The proliferation of modern programming languages which seem to have stolen countless features from each other sometimes makes it difficult to remember which language you’re using. This guide is offered as a public service to help programmers in such dilemmas.
C: You shoot yourself in the foot.
Assembler: You crash the OS and overwrite the root disk. The system administrator arrives and shoots you in the foot. After a moment of contemplation, the administrator shoots himself in the foot and then hops around the room rabidly shooting at everyone in sight.
APL: You hear a gunshot, and there’s a hole in your foot, but you don’t remember enough linear algebra to understand what the hell happened.
C++: You accidently create a dozen instances of yourself and shoot them all in the foot. Providing emergency medical care is impossible since you can’t tell which are bitwise copies and which are just pointing at others and saying, “that’s me, over there.”
Ada: If you are dumb enough to actually use this language, the United States Department of Defense will kidnap you, stand you up in front of a firing squad, and tell the soldiers, “Shoot at his feet.”
MODULA-2: After realizing that you can’t actually accomplish anything in the language, you shoot yourself in the head.
Pascal: Same as Modula-2, except the bullets are the wrong type and won’t pass through the barrel. The gun explodes.
sh,csh,etc.: You can’t remember the syntax for anything, so you spend five hours reading man pages before giving up. You then shoot the computer and switch to C.
Eiffel: You create a GUN object, two FOOT objects and a BULLET object. The GUN passes both the FOOT objects a reference to the BULLET. The FOOT objects increment their hole counts and forget about the BULLET. A little demon then drives a garbage truck over your feet and grabs the bullet (both of it) on the way.
Smalltalk: You send the message shoot to gun, with selectors bullet and myFoot. A window pops up saying Gunpowder doesNotUnderstand: spark.
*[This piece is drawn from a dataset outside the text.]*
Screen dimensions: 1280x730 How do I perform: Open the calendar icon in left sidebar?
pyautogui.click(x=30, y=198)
After several fruitless hours spent browsing the methods for Trigger, FiringPin and IdealGas, you take the easy way out and create ShotFoot, a subclass of Foot with an additional instance variable bullet hole.
FORTRAN: You shoot yourself in each toe, iteratively, until you run out of toes, then you read in the next foot and repeat. If you run out of bullets, you continue anyway because you have no exception- processing ability.
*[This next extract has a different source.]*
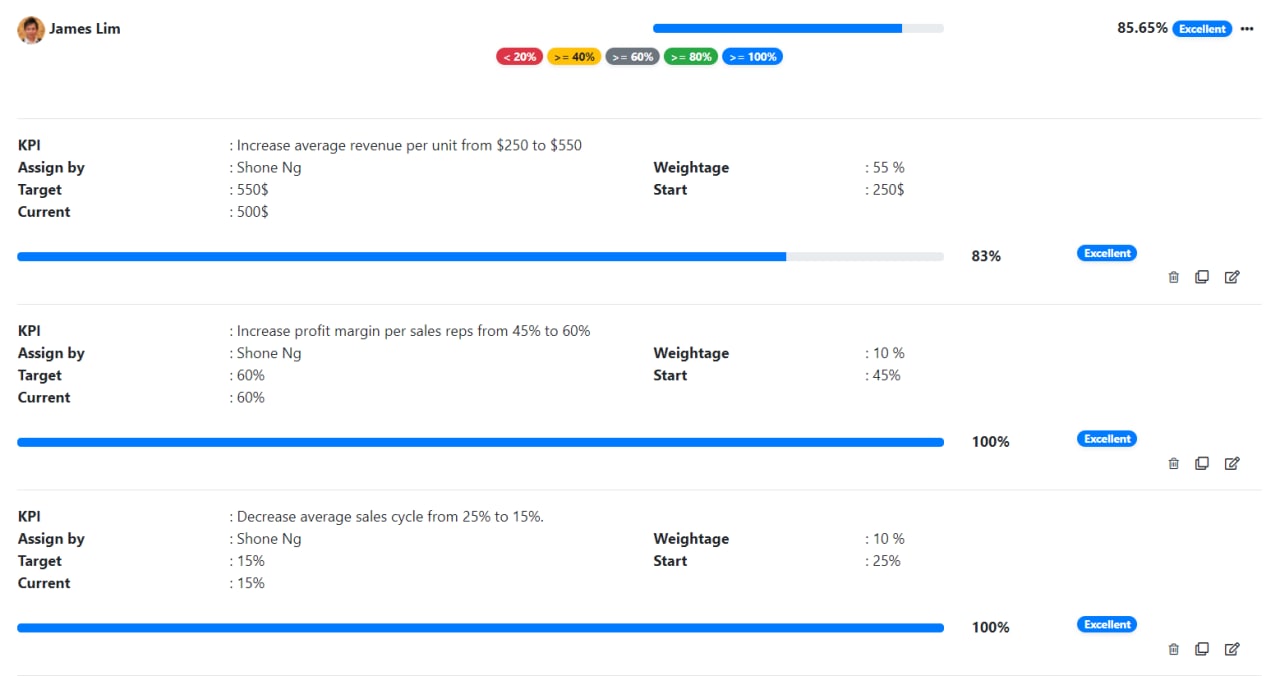Click the Excellent badge beside 85.65%
The height and width of the screenshot is (676, 1280).
pos(1202,29)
ALGOL: You shoot yourself in the foot with a musket. The musket is esthetically fascinating, and the wound baffles the adolescent medic in the emergency room.
COBOL: USEing a COLT45 HANDGUN, AIM gun at LEG.FOOT, THEN place ARM.HAND.FINGER on HANDGUN.TRIGGER, and SQUEEZE. THEN return HANDGUN to HOLSTER. Check whether shoelace needs to be retied.
BASIC: Shoot self in foot with water pistol. On big systems, continue until entire lower body is waterlogged.
PL/I: You consume all available system resources, including all the offline bullets. The Data Processing & Payroll Department doubles its size, triples its budget, acquires four new mainframes, and drops the original one on your foot.
SNOBOL: You grab your foot with your hand, then rewrite your hand to be a bullet. The act of shooting the original foot then changes your hand/bullet into yet another foot (a left foot).
LISP: You shoot yourself in the appendage which holds the gun with which you shoot yourself in the appendage which holds the gun with which you shoot yourself in the appendage which holds the gun with which you shoot yourself in the appendage which holds…
SCHEME: You shoot yourself in the appendage which holds the gun with which you shoot yourself in the appendage which holds the gun with which you shoot yourself in the appendage which holds the gun with which you shoot yourself in the appendage which holds… …but none of the other appendages are aware of this happening.
English: You put your foot in your mouth, then bite it off.
POP11: Your boss has never heard of it and wants you to use one of C, C++, Lisp, or Prolog, so you push his foot onto the stack and shoot it.